Ugandan President Yoweri Museveni and Kenya's Uhuru Kenyatta made a joint call in August to implement a pipeline project via north Kenya "without further delay", a decision seen as helping investors decide on oilfield development in both states.
But France's Total, an investor in Uganda, raised new uncertainty about that route on Tuesday, saying it was looking at a possible Tanzanian option.
Asked whether the government was still considering the Tanzanian route as an alternative to Kenya's Lamu region, senior Ugandan energy ministry official Robert Kasande said: "We've talked about the northern Lamu route. However, in order to ensure that we have least cost ... we're also looking at the one that terminates at Tanga in Tanzania."
"We will take the one which is cheaper and if it is the one to Tanga, we will take the one to Tanga," said Kasande, director of downstream at the ministry, speaking on the sidelines of an oil and gas conference in Kampala.
The joint presidential statement on the Lamu route in August had said Kenya would need to guarantee security, financing and cheaper fees than other routes, but it had indicated that both leaders were now committed to that option.
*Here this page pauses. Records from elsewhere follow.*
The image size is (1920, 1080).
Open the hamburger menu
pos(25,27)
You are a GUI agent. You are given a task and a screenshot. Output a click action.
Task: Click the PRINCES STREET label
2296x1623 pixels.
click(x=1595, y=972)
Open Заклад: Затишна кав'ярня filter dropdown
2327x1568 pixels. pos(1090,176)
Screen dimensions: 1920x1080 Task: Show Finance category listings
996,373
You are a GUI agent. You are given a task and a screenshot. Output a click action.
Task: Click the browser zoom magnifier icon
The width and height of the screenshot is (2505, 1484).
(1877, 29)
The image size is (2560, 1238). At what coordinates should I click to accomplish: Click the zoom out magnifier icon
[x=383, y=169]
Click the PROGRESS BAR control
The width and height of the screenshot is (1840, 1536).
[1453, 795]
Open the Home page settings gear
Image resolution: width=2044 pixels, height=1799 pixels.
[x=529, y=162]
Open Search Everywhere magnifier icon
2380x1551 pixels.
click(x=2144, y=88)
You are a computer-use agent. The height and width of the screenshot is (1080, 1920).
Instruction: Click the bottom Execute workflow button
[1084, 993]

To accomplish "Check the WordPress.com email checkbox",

The Kenyan route has raised some industry concerns because it would run in a region near the border with Somalia, from where Islamist militants have launched attacks on Kenya before.
Uganda's presidential spokesman and Kenyan energy officials were not immediately available for comment.
China's CNOOC is also investing in Uganda, while Britain's Tullow Oil has a stake there and is developing Kenyan fields with partner Africa Oil.
It's estimated that the pipeline project capital cost stood at at $4,690,628,665 (Sh462 billion), while the annual operating expenditure will be about $131,490,122 (Sh12.95 billion). The construction costs have significantly shot up from the $4 billion from earlier estimates, with the appreciation of the dollar against the East African currencies piling up the costs after translation to the home units.
The crude oil from Uganda and Kenya and later South Sudan shall be blended and transported through the planned pipeline system. Other technical details on capacity show that the design throughput is 300,000 barrels of crude oil per day, made up of 200,000 barrels from Uganda and 100,000 from Kenya.